I recently did my first Twitter poll based around what is the biggest bit of unnecessary work as a teacher and 2,000 people voted. Which made me happy.
Then I looked at the results. 55% of the votes were regarding marking. Still. Marking is still an issue. *Sigh*
I bang on about marking. A lot. My school have worked incredibly hard to reduce the time needed for marking whilst simultaneously increasing the effect that our feedback as a teacher has on the teaching and learning. But it feels like a lot of schools are still quite content to plod along triple marking/quality marking/ deep marking every piece of work. For what purpose? I would put my mortgage on the answer being something to do with Ofsted.
A while ago I wrote about our marking policy and to be fair to it, it got a lot of attention, a lot of messages asking about it, people wanting to borrow it to suggest it for their school. But I have no idea if it was accepted by SLT. If they bit the bullet and binned the highlighters. But over 1,000 people replied saying marking so still we need things to change.
A realistic marking policy:
Doesn’t need highlighters. Pink for think and green for good or the other way around depending on where you live it seems. No. Tick the good bits, correct the bad bits.
Next steps: should be the next lesson. You mark. Ask child question or for further explanation. They answer and then you mark their answer? Really? Why? Literally, why? If you have a question to ask them, ask them. Suggest a change, teach them to spell a word, remind themof the existence of full stops. Just tell them and then see if they do it in the next lesson. If they don’t, you’re looking at some same day intervention with your fantastic TA who is now a dab hand at short, snappy interventions because you do them constantly to plug gaps before they become chasms.

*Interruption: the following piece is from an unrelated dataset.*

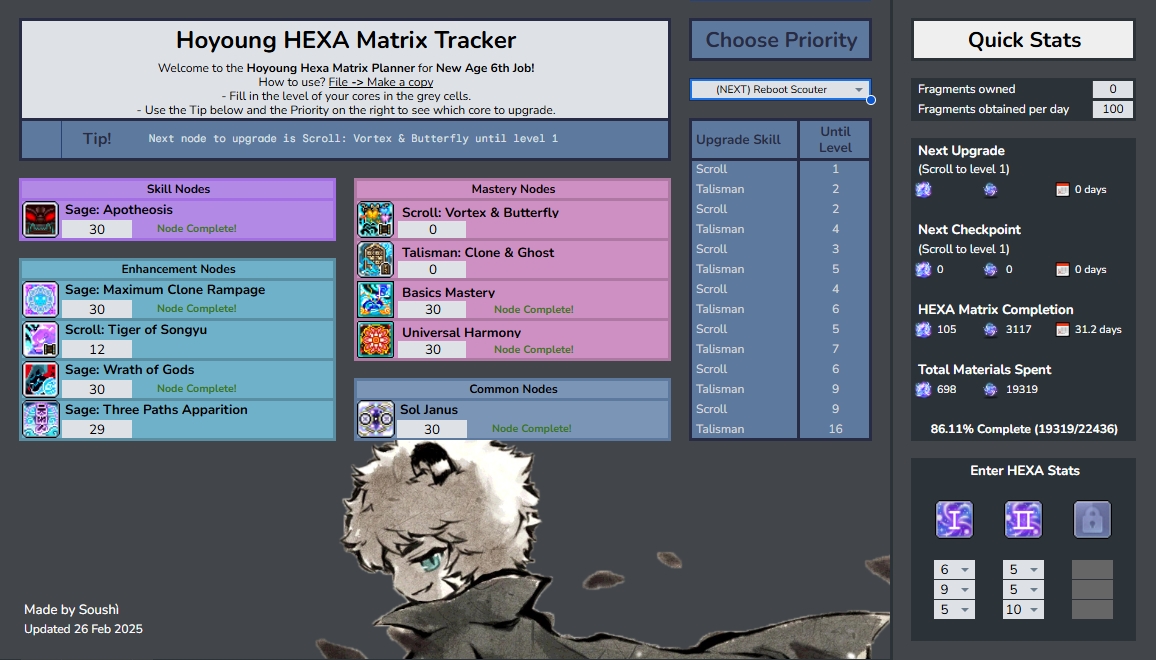Click the Sage: Wrath of Gods icon
This screenshot has height=660, width=1156.
[x=41, y=380]
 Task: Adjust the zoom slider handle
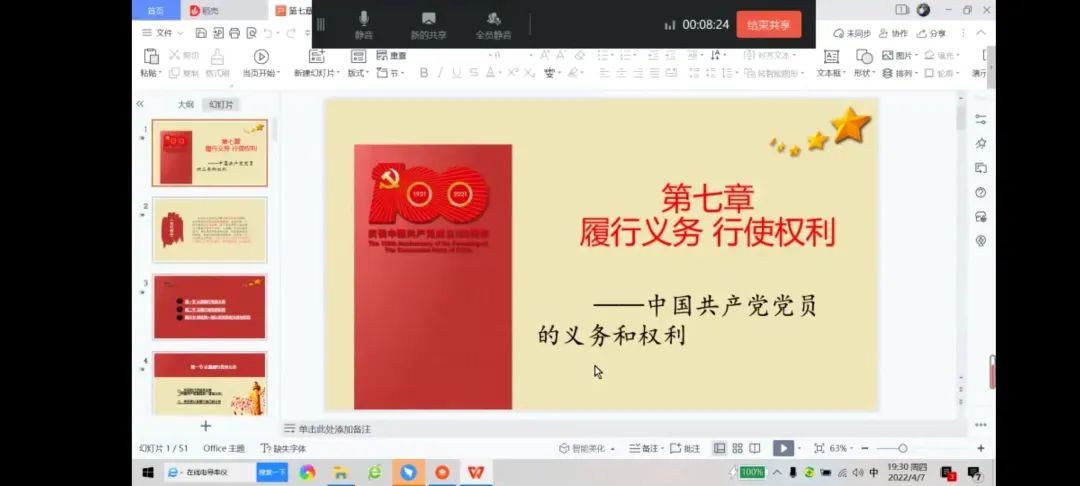902,449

Increase peer/self marking.
At the end of every Literacy unit, after we’ve competed our piece of writing, I have a scan through and the next lesson my class (year 1s and 2s) come up with a colour coded self assessment for things we should have used in our writing. Subordination would be underlined in green. Adverbs in blue. TIP: Don’t use yellow. Doesn’t show up well on the board and looks hideous in books. You’re welcome). So off thet go with their pencil crayons and they underline what they spot in their work that’s good. Then underneath afterwards they write a little sentence about something they could use more of next time. Scale that up to year 6. I’m not saying don’t look at the work but let the children do the heavy lifting.
Does everything need to be marked?
In year 1, especially in our Topic curricula, there are a lot of sorting objectives. Conditions in old and new hospitals in the time of Florence Nightingale and such like. Does it need marking? Well done Jimmy. You’ve successfully sorted between the conditions in old and new hospitals. 25 times? My wrist hurts just from thinking about it. It doesn’t need to be marked.
If you can’t get on board with a whole class feedback sheet like we use, where every lesson’s ‘marking’ is written on half an A4 sheet and one of three stamps is used to signify met LO, working towards LO, at least you were in the room, then try some of these suggestions. Make your own life easier.
Suggest these changes to SLT. Be bold and show them whole class feedback sheets like we and @primarypercival use. They’re the future. Show them tweets from Sean Harford at Ofsted outright saying we don’t expect to see a certain type of marking. Fantastic teaching and learning, effective feedback and no one is up until 9pm marking. You now have the autonomy within your school to come up with something that works for you and for your pupils.
Ditch the highlighters. You can do it. Be brave.